I don’t know; it’s hard to describe. I do know it’s one reason I love the mountains. In my lifetime, at least, they have not noticeably changed. They are the strongest, most permanent thing I know. If I leave for a year or two or ten, they’ll still be there when I come back. (With apologies to Star Trek, they are “ever changing, never changed.”) That’s reassuring, especially in a world where we raze “historic” 25-year-old concrete structures.

Permanent and impermanent

24 thoughts on “Of permanence and change

    1. Seventy-four makes me “old” going on “ancient.” I think that’s what bothers me … that I’m older than concrete-and-steel structures that are being torn down … ugh.

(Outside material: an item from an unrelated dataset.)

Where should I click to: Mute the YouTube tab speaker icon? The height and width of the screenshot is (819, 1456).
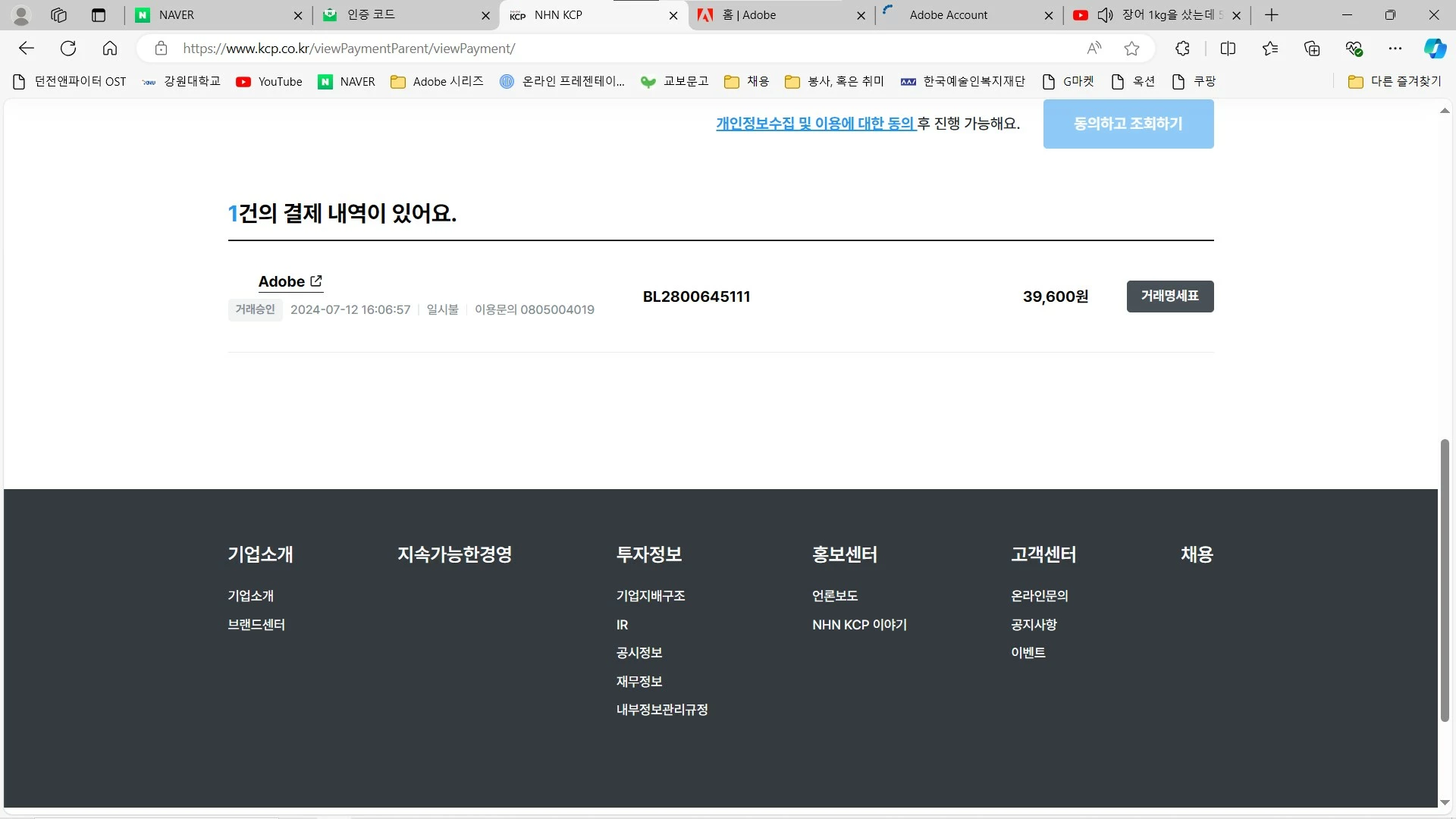point(1105,15)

  1. How true is all of this. How alarming that nowadays nothing is supposed to last. I would say that my permanent and reassuring present in my life is God, but in my heart I think (and I hope) that also my family would be forever (or as long as life could be).

    1. I’m used to little things, appliances, clothes, etc. being considered disposable and not worth repairing anymore. But entire buildings? Just tear them down and build new ones? Why?

  2. My question is why? Was it falling apart? Too far gone to repair? Or did the current powers that be simply think it had no further use? I don’t know who made the decision, but I do know that governing bodies sometimes do nutty things for no reason.

    1. Apparently a newer stadium has been built nearby. In its place will be a new hotel, parking, and green space. Which still doesn’t explain why it needed replacing. No doubt the thinking involves what would be most profitable.

    2. Did some more reading. Wikipedia says the building’s cloth roof had been torn several times during storms and partially collapsed once. Ongoing repairs made it too expensive to maintain. Reinforces my concern about Denver International Airport, which opened in 1995. It also has a cloth fiberglass roof.

  3. I would think that years of studying science, astronomy and geology would’ve eliminated any worries on my part about the impermanence of anything built by humans or even we humans ourselves but, sadly, it has not. Maybe I’m just getting old too…

    1. Granted, nothing built by humans is permanent. It just feels weird to be outliving major human constuctions that are/were younger than I am. On the other hand, it’s somehow reassuring to have grown up in a solid house built way before I was born. It’s still standing, lived in by a family that appreciates it and its protected status in a designated historical district. I dunno. As I said, the whole thing brings out a lot of mixed feelings.

    1. Thinking of the pyramids, Stonehenge, Machu Pichu, the Roman coliseum, the Parthenon … we just don’t build ’em the way we used to, do we? Even so, we humans occupy only the last two seconds in the geologic history of the world. We are but gnats.